[DATA SHOWN Boundary: Start]

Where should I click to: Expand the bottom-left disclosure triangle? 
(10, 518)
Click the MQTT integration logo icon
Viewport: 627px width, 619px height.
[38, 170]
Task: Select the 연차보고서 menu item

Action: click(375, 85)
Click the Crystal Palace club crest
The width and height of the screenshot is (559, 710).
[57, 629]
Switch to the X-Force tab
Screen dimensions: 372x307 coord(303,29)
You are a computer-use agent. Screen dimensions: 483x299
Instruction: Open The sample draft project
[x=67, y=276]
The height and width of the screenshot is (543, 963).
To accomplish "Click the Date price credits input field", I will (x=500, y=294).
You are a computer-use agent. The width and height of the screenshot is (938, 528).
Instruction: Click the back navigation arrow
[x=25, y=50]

[DATA SHOWN Boundary: End]
[DATA SHOWN Boundary: Start]

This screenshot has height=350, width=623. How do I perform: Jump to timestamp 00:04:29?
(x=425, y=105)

[DATA SHOWN Boundary: End]
[DATA SHOWN Boundary: Start]

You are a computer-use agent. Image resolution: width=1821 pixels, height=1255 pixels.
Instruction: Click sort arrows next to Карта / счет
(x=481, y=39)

[DATA SHOWN Boundary: End]

> _TASK TO COMPLETE_
What lines of the preceding data include the string "computer"? Pull them out.

> _RESPONSE TO THE EXERCISE_
You are a computer-use agent. Screen dimensions: 483x299
You are a computer-use agent. The width and height of the screenshot is (938, 528).
You are a computer-use agent. Image resolution: width=1821 pixels, height=1255 pixels.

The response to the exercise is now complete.